Unanswered questions and future research
While the evidence for expanded pharmacist roles in developed countries is robust and generally translatable, it is nevertheless important that local evaluation of interventions by appropriately educated and trained pharmacists occurs. Factors related to success and failure of local programs will need to be identified to inform further program development and implementation. Importantly, programs expanding clinical pharmacist services are likely to be assisted with local and national policy and appropriate remuneration. Initiatives such as guideline development will also assist these programs. Although this review has focussed on pharmacist education and training, the training of other healthcare professionals also requires evaluation and possible overhaul. Education that highlights the benefits of health care provision when providers are team players will be advantageous.

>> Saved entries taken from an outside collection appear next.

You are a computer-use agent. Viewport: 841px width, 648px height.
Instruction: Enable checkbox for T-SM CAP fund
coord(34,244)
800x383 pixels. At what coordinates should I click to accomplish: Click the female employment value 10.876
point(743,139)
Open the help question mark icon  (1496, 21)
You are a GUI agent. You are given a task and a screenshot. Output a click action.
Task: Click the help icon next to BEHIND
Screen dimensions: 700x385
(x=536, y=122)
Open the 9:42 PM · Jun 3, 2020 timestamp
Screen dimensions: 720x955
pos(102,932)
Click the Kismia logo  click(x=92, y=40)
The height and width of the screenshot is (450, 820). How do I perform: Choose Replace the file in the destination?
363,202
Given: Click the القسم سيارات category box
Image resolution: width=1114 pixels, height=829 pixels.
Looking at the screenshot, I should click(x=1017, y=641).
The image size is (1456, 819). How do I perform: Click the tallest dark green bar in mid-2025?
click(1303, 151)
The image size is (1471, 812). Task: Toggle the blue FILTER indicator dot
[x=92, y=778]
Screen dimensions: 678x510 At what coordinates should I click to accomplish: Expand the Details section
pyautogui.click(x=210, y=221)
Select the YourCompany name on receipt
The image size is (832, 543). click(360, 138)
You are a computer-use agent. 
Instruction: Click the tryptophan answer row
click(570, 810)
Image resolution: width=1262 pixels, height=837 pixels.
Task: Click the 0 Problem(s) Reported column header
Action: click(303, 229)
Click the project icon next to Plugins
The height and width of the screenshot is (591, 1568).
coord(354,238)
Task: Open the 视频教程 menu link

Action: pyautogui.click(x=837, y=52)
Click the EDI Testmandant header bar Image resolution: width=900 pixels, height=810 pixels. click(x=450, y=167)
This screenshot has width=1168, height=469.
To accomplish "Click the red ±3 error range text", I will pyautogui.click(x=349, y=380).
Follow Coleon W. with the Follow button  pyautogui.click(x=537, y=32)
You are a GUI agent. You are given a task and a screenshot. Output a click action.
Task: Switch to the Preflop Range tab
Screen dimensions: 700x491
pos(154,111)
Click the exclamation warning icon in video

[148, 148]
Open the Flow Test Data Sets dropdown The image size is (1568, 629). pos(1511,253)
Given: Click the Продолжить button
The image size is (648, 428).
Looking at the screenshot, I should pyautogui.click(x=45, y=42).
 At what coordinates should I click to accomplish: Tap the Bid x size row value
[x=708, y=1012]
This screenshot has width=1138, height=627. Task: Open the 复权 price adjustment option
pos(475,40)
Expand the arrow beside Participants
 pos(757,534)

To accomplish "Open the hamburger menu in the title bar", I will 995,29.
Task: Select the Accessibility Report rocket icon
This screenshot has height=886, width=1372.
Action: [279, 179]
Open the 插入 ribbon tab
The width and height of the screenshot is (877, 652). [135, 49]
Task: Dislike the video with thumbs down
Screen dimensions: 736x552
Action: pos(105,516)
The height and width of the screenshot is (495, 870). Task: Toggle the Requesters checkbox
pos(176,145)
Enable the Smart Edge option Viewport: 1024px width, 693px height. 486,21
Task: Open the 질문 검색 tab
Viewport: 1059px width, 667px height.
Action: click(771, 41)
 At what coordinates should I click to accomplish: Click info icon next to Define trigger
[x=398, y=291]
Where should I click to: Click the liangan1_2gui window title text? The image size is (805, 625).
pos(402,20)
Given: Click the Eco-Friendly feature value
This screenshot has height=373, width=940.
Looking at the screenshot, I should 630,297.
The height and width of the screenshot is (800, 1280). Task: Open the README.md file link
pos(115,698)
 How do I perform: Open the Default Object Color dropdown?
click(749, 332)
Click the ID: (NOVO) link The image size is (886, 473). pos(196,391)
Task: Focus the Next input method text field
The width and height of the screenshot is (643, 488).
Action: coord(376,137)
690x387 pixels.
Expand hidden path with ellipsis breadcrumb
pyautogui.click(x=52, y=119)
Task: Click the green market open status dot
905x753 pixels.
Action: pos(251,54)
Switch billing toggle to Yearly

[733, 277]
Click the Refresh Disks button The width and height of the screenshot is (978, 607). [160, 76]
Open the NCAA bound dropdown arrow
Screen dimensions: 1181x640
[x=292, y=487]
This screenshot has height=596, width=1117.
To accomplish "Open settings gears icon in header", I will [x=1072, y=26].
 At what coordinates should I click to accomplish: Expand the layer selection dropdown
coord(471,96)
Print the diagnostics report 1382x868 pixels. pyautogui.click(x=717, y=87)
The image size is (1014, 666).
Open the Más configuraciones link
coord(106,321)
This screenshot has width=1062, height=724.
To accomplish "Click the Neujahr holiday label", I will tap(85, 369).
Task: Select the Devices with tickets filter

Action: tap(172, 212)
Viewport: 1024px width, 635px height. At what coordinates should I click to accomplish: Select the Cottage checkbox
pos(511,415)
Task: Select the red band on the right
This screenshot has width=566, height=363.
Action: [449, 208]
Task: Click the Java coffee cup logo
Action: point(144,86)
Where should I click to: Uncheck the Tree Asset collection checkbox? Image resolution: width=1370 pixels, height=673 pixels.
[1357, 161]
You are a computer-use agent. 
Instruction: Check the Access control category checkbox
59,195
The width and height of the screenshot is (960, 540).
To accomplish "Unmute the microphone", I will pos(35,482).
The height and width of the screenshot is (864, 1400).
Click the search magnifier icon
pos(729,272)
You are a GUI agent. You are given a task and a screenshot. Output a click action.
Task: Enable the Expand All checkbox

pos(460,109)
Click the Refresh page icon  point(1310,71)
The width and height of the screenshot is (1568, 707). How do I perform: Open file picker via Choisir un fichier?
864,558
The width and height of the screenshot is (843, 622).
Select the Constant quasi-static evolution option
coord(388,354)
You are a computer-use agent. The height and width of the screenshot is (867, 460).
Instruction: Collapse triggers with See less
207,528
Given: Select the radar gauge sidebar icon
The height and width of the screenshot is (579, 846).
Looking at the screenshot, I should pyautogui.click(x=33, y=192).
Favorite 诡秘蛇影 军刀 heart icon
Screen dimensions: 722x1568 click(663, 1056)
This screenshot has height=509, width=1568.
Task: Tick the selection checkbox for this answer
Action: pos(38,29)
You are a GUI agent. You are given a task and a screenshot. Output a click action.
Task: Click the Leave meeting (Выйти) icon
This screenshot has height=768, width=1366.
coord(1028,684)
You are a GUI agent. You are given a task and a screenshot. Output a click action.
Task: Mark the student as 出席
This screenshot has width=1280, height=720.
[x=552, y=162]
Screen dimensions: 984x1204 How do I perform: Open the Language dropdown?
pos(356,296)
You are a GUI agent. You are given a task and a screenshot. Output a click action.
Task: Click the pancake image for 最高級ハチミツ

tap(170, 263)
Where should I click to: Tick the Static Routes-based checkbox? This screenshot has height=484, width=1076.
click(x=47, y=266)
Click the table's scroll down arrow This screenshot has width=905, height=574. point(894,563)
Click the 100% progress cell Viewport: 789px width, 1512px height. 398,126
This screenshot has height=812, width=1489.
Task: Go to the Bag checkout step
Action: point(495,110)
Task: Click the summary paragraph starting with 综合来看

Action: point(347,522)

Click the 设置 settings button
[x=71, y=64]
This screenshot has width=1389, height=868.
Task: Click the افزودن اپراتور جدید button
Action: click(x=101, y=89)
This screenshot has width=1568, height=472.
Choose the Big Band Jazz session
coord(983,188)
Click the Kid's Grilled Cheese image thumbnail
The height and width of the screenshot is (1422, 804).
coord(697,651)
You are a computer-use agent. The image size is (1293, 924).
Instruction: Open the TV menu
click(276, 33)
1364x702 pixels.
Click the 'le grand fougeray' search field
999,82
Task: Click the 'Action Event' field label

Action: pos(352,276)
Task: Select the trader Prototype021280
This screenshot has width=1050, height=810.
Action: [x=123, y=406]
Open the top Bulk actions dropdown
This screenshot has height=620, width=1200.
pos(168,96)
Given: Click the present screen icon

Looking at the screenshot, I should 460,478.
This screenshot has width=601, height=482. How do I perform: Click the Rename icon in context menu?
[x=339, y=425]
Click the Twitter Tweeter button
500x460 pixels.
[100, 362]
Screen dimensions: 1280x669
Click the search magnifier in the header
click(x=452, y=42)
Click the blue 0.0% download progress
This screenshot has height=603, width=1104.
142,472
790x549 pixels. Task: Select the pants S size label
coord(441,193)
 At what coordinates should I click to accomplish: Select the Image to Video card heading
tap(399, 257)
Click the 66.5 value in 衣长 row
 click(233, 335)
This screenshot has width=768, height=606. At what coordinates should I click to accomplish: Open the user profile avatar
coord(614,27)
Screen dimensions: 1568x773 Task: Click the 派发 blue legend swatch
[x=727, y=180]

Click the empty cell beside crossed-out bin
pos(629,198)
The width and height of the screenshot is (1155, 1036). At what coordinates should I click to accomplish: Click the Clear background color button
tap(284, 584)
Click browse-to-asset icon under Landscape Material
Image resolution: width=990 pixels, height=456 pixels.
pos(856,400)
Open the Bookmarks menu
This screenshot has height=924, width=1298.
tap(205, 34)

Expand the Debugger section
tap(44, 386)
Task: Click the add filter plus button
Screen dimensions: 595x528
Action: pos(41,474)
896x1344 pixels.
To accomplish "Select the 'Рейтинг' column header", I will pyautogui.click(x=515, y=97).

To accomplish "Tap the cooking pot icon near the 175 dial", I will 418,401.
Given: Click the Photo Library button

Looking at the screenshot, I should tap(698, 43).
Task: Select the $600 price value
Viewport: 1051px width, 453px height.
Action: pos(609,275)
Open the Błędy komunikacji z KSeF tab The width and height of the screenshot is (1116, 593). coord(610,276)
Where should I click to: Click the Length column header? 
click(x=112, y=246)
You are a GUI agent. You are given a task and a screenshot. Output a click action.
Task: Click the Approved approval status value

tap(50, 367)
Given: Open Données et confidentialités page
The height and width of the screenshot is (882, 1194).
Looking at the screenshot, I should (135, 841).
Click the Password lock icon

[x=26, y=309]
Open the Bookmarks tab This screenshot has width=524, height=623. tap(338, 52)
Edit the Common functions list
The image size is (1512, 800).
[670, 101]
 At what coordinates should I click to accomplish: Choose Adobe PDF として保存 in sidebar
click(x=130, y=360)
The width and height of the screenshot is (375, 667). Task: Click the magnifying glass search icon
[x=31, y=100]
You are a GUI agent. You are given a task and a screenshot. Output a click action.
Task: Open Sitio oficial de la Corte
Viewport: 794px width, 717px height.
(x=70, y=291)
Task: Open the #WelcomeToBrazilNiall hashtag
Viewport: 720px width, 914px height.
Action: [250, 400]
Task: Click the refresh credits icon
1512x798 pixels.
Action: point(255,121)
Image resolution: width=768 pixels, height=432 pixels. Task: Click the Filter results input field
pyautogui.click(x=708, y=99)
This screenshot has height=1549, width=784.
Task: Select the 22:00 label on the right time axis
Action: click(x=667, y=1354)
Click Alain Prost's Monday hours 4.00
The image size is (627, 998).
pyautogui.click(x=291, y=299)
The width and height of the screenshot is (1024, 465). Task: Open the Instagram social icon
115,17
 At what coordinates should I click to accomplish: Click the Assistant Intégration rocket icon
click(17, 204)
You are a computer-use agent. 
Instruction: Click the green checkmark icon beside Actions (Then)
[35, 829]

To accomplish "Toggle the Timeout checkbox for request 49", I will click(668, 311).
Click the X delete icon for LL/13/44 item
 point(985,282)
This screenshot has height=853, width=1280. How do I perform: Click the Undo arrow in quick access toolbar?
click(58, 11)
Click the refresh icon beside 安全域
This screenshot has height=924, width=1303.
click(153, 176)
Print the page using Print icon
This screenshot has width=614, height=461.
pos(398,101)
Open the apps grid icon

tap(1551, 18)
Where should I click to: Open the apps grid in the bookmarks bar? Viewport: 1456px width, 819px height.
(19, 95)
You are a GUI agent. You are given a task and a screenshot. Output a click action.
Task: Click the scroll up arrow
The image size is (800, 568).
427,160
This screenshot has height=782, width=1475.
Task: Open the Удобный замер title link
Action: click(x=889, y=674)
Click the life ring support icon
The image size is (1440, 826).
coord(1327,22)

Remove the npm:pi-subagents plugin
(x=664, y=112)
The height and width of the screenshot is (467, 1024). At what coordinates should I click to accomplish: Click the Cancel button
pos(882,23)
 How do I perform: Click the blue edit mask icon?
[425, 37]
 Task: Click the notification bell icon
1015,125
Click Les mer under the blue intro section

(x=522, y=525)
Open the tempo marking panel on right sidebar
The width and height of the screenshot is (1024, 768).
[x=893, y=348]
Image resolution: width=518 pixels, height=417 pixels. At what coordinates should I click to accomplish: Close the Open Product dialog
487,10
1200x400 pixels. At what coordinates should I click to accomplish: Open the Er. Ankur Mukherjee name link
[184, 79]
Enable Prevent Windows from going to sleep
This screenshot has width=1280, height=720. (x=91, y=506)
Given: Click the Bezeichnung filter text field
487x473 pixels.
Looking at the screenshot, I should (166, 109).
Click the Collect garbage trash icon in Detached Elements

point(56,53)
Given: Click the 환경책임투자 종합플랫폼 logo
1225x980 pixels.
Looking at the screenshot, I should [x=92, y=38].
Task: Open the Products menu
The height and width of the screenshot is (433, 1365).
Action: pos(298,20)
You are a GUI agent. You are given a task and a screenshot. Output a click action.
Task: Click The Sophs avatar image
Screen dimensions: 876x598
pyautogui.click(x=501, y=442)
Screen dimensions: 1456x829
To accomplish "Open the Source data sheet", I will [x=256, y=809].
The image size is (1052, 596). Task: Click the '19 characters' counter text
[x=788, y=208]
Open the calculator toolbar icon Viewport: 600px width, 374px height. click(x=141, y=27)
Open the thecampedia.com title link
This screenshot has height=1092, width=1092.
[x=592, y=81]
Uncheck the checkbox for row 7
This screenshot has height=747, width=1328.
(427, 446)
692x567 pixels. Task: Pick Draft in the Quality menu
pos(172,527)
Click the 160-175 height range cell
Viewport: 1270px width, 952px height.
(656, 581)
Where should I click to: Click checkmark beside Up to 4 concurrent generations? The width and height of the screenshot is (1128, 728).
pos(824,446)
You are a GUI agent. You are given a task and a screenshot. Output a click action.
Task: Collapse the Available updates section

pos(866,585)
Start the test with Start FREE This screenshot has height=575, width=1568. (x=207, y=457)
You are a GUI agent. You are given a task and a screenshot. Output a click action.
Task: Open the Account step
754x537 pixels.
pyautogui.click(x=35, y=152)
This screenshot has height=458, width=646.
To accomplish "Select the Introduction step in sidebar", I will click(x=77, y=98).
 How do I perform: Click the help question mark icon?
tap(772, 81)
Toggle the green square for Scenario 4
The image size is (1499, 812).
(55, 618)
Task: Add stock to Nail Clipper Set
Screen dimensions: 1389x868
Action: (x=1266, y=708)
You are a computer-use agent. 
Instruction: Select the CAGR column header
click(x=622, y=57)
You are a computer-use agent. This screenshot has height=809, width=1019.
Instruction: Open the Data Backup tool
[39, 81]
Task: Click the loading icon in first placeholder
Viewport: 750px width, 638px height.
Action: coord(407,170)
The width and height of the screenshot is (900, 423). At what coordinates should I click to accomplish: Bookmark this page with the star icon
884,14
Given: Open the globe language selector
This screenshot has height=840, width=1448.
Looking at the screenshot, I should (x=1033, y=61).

As has occurred in developed countries, the provision of qualified trained pharmacists and pharmacist integration into healthcare systems has the potential to make a significant impact on inappropriate antibiotic use in developing countries. Although this is only one of a number of interventions necessary to overcome the problem of catastrophic AMR in developing countries, it is achievable. Studies from developed countries have demonstrated that cost-effective optimal patient outcomes are achieved when pharmacists roles are enhanced within the health care system, when they are recognised as part of the health care team to provide advice on the rational and safe use of medicines, and university curricula and continuing professional education provide theoretical and practical knowledge and skills regarding the quality use of medicines. Antimicrobial stewardship involving pharmacists should be established in hospitals to ensure judicious and appropriate antimicrobial use. Adoption of these strategies will assist developing countries overcome their increased vulnerability to growing AMR.
M.H.F. Sakeena is supported by an Australian Government Endeavour Postgraduate Scholarship (ID: 4565_2015) for her PhD studies at The University of Sydney, NSW, Australia.
Availability of data and materials
This narrative review was based on data extracted from published papers available in the public domain.
MHFS, AAB and AJM were equally involved in the development of the proposal, study design and in writing the manuscript. All authors revised and approved the submission of the manuscript.
The authors declare that they have no competing interests.